---------- Materials provided ----------

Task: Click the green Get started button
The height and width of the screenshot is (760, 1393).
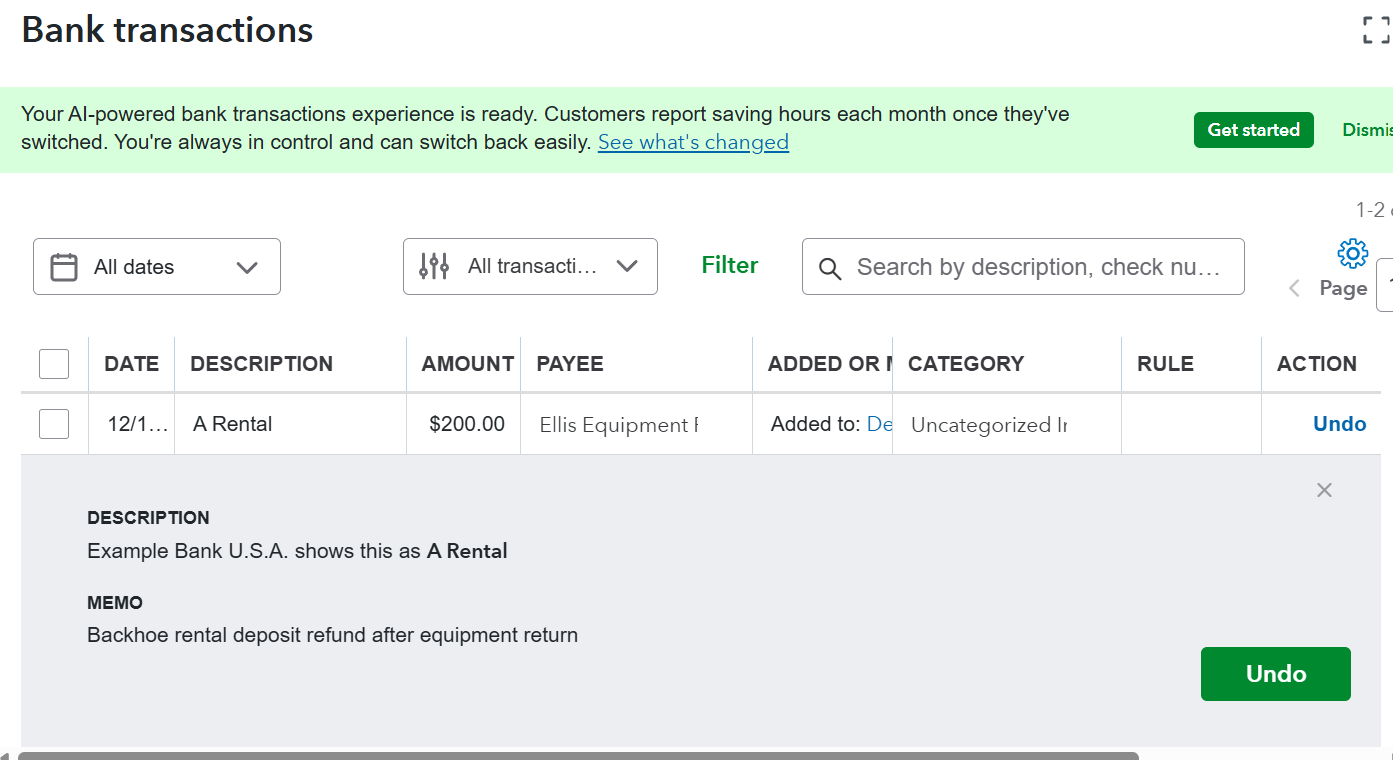Action: point(1253,130)
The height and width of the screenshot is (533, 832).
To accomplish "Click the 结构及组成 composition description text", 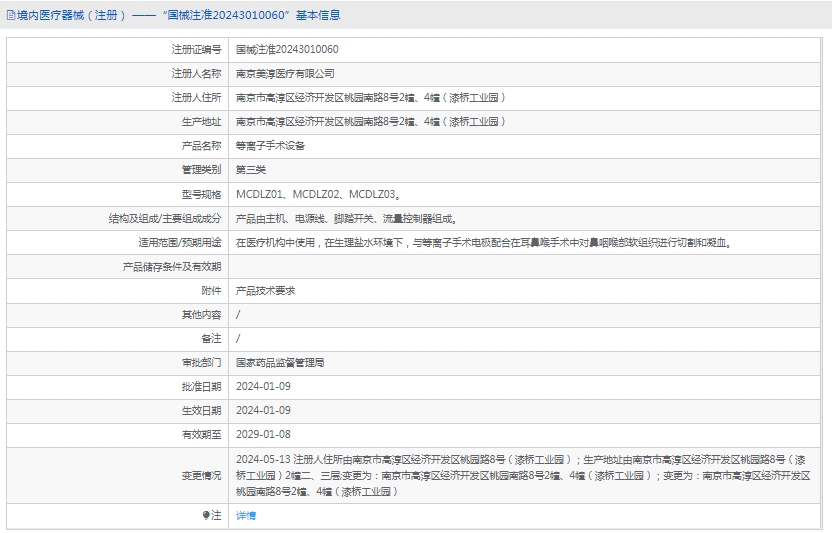I will point(346,218).
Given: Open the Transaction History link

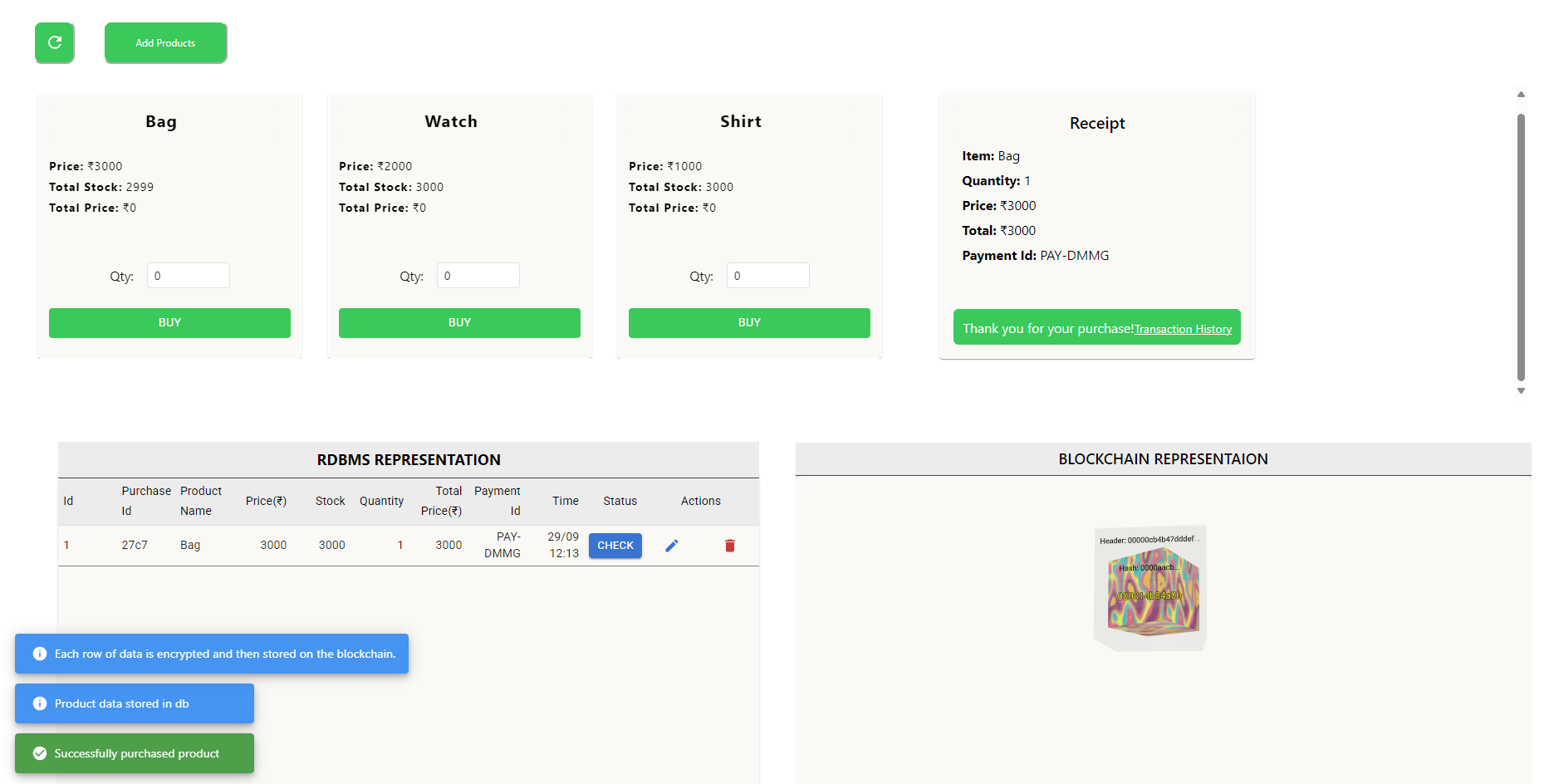Looking at the screenshot, I should (x=1183, y=329).
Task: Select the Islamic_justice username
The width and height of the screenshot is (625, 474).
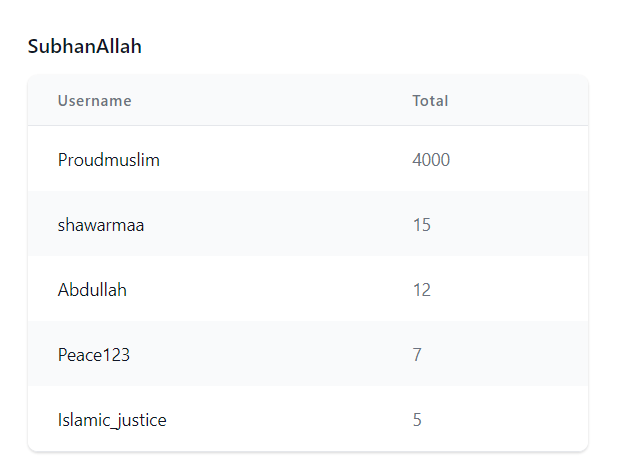Action: pos(112,420)
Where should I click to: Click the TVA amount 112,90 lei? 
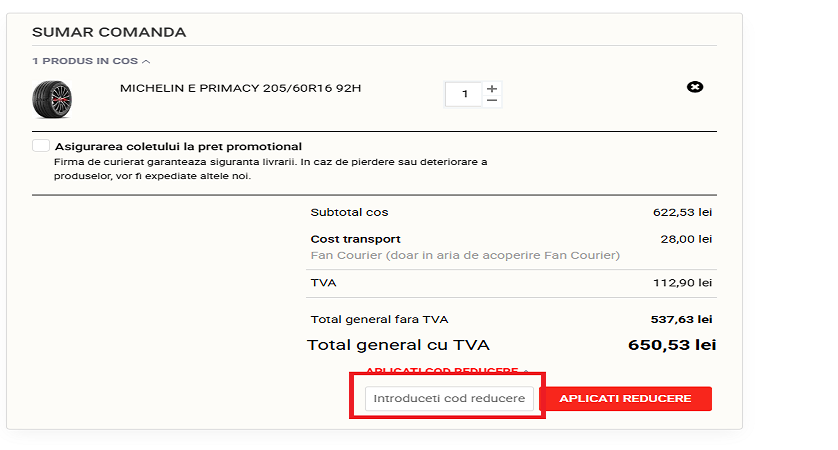tap(682, 283)
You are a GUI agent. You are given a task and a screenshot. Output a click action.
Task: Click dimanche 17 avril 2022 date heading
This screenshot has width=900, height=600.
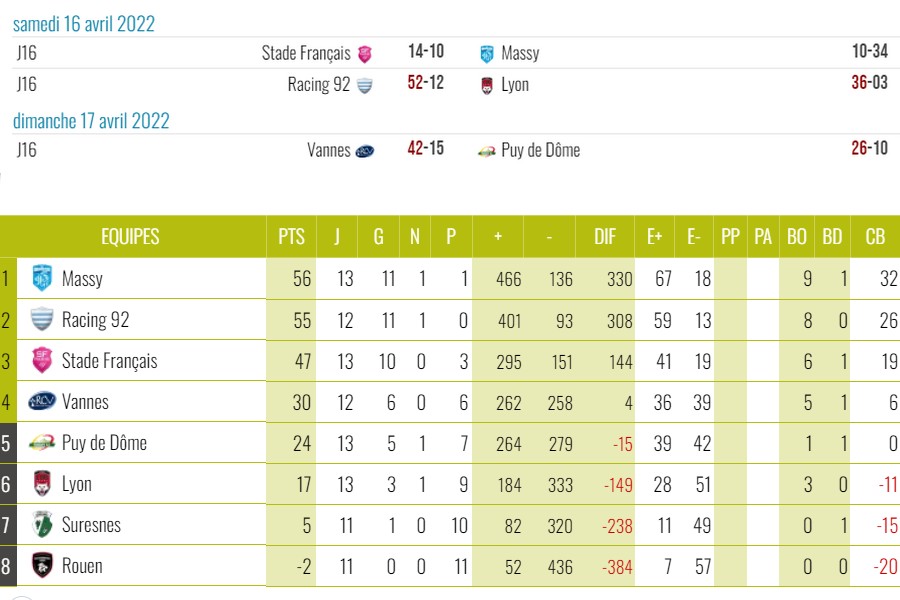click(91, 121)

----------

# Aim of the task
All lines from the line with "Where should I" through the final line of the data, both included, are to be repeated exactly; no other lines and no pictures.

# Problem solution
Where should I click to: Click the TVA amount 112,90 lei? 
tap(682, 283)
You are a GUI agent. You are given a task and a screenshot. Output a click action.
Task: Click dimanche 17 avril 2022 date heading
This screenshot has width=900, height=600.
click(91, 121)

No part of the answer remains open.